The Medicines and Healthcare products Regulatory Agency issued a safety alert on August 26 warning consumers to check packs of Nurofen Plus after it emerged that thousands could mistakenly contain antipsychotic drugs.
Reports by the MHRA revealed that some batches contained Seroquel XL 50mg prescription-only anti-psychotic drug used to treat mental health conditions, instead of Nurofen Plus.
The mix up has seen some batches of Nurofen Plus which are small and have silver and black packaging contain individual blister packs of Seroquel XL 50mg Seroquel tablets which are larger and have gold and black packaging
Nurofen Plus is for pain relief and contains codeine and ibuprofen.

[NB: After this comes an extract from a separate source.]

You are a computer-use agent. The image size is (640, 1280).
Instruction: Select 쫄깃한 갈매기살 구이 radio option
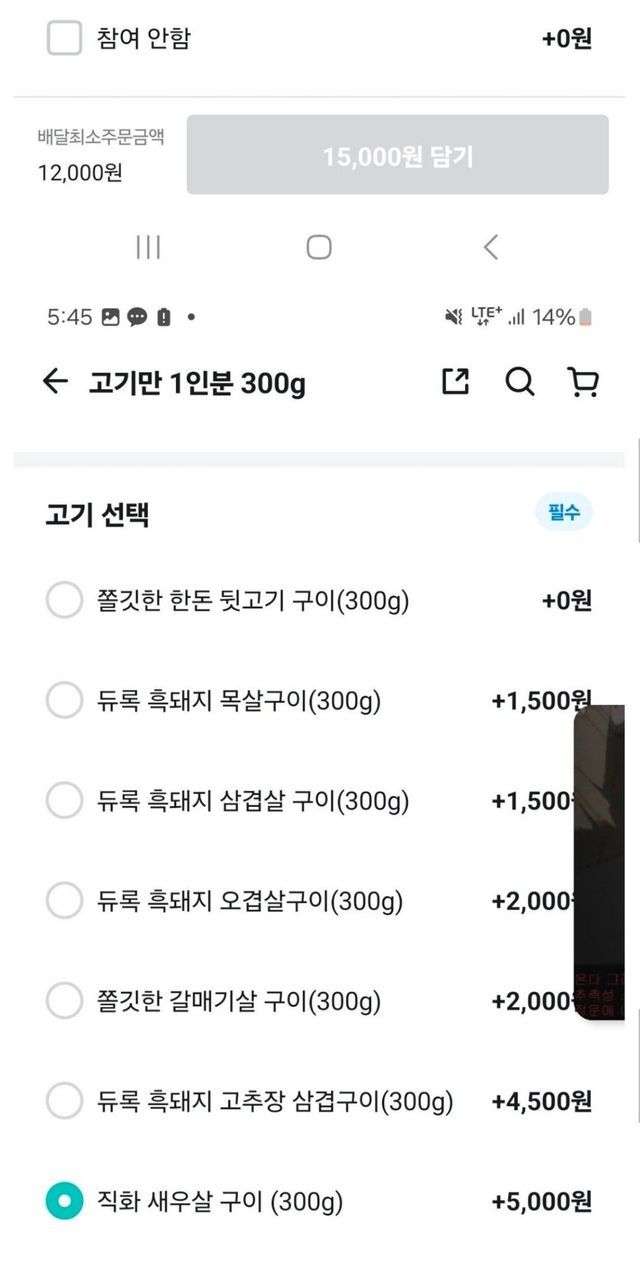(x=64, y=1001)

Reckitt Benckiser, manufacturer of Nurofen Plus, said in a statement that there have been three cases identified so far which have all been confined to south London, reported The Press Association.
Seroquel XL is used to treat several disorders including schizophrenia, mania and bipolar depression. Side effects of Seroquel can include dizziness, weight gain, rapid heart rate and blurred vision.
Two people are believed to have taken Seroquel by mistake, but are not thought to have experienced any ill-effects, reports BBC News.
People with the affected packets said to be in batches numbered 13JJ, 57JJ and 49JJ, were told to return them to their pharmacy immediately.
Each of the affected batches contains between 4,000 and 7,500 packs - around half a million in total. But not all the packs are affected, reported BBC News.
Confusion has occurred over how the mix-up occurred as it was revealed that Seroquel XL is ib fact manufactured by another drug firm, AstraZeneca.
Reckitt Benckiser early this morning ruled out a manufacturing error to explain how potentially harmful antipsychotic drugs used to treat schizophrenia and bipolar disorder were found in their products reported the Metro.
Ian Holloway, from the MHRA's defective medicines report centre (DMRC), said "if you have taken a tablet and you have any questions, speak to your GP", quoted BBC News.
Dr Aomesh Bhatt, medical director for Nurofen Plus, said: "We are taking this matter extremely seriously and we are working closely with the MHRA to investigate fully" quoyed BBC News.
"Additionally, we are in the process of working to ensure the Nurofen Plus packs are double-checked by pharmacy staff before they are handed to customers."
The mix-up is still under investigation.